- _Page excerpt_:
________________________

Instead, I’d like to add what I hope is some helpful commentary and additional candidate explanations. Lehrer makes the following general claim:

“Most of the time, scientists know what results they want, and that can influence the results they get. The premise of replicability is that the scientific community can correct for these flaws. But now all sorts of well-established, multiply confirmed findings have started to look increasingly uncertain.”

His article surveys three manifestations of the dwindling-truth phenomenon:

  1. Failure to replicate an initially striking study
  2. Diminishing effect-sizes (e.g., dwindling effectiveness of therapeutic drugs)
  3. Diminishing effect-sizes over time in a single experiment or study

Two explanations are then advanced to account for these manifestations. The first is publication bias, and the second is regression to the mean.

Publication bias refers to a long-standing problem in research that uses statistical tests to determine whether, for instance, an experimental medical treatment group’s results differ from those of a no-treatment control group. A statistically significant difference usually is taken to mean that the experimental treatment “worked,” whereas a non-significant difference often is interpreted (mistakenly) to mean that the treatment had no effect. There is evidence in a variety of disciplines that significant findings are more likely to be accepted for publication than non-significant ones, whence “publication bias.”

As Lehrer points out, a simple way to detect publication bias is the “funnel plot,” which is a graph of the size of an experimental effect plotted against a function of the sample size of the study (i.e., the reciprocal of the standard deviation or sometimes the reciprocal of the variance). As we move down the vertical axis, the effect-sizes should spread out symmetrically around their weighted mean if there is no publication bias. Deviations away from the mean will tend to be larger with smaller samples, but their direction does not depend on sample size. If there’s publication bias, the graph will be asymmetrical.

Here’s an example that I compiled several years ago for teaching purposes from Bond and Smith’s (1996) collection of 97 American studies of conformity using the Asch paradigm. The horizontal axis is the effect-size (Cohen’s d), which is a measure of how many standard deviations the experimental group mean differed from the control group mean. The vertical bar corresponds to the weighted average Cohen’s d (.916—an unweighted average gives 1.00). There’s little doubt that the conformity effect exists.

________________________

- _Dataset excerpt_:
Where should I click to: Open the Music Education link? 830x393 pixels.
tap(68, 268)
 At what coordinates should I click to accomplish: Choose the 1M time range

________________________

- _Brief 1_:
According to the commentary on Lehrer's article, what two explanations are put forward for the dwindling-truth phenomenon?
- _Brief 2_:
Summarize the commentary on Lehrer's article in two sentences.
- _Brief 3_:
Go on with the commentary on Lehrer's article from the point where it stops.

- _Exercise output 1_:
Publication bias and regression to the mean.

- _Exercise output 2_:
Lehrer's article describes how well-established findings come to look less certain, through failed replications and shrinking effect sizes, and offers publication bias and regression to the mean as explanations. Publication bias, the greater likelihood that significant findings get published, can be detected with a funnel plot, which turns asymmetrical when the bias is present, as shown with an example built from Bond and Smith's 97 American conformity studies.

- _Exercise output 3_:
Nevertheless, there is some evidence of publication bias, as can be seen in the lower part of the graph where a handful of six studies with small sample sizes are skewed over to the right because their effect-sizes are the biggest of the lot. Their presence suggests that there should exist another small handful of studies skewed over to the left, perhaps with effects in the opposite direction to the conformity hypothesis. It’s fairly likely that there are some unpublished conformity studies that failed to achieve significant results or, more worryingly, came out with “negative” results. Publication bias also suggests that the average effect-size is being slightly over-estimated because of the biased collection of studies.

How could any of this account for a decline in effect-sizes over time? Well, here’s another twist to publication bias that wasn’t mentioned in Lehrer’s article and may have been overlooked by his sources as well. Studies further in the past tend to have been based on smaller samples than more recent studies. This is due, among other things, to increased computing power, ease and speed of gathering data, and the sheer numbers of active researchers working in teams.

Bigger samples have greater statistical power to detect smaller effects than smaller samples do. Given large enough samples, even trivially tiny effects become statistically significant. Tiny though they may be, significant effects are publishable findings. Ceteris paribus, larger-sample studies are less susceptible to publication bias arising from the failure to obtain significant findings. They’ll identify the same large effects their predecessors did (if the effects really are large) but they’ll also identify smaller effects that were missed by the earlier smaller-sample studies. Therefore, it is entirely likely that more recent studies, on average with larger sample sizes, will show on average smaller effects.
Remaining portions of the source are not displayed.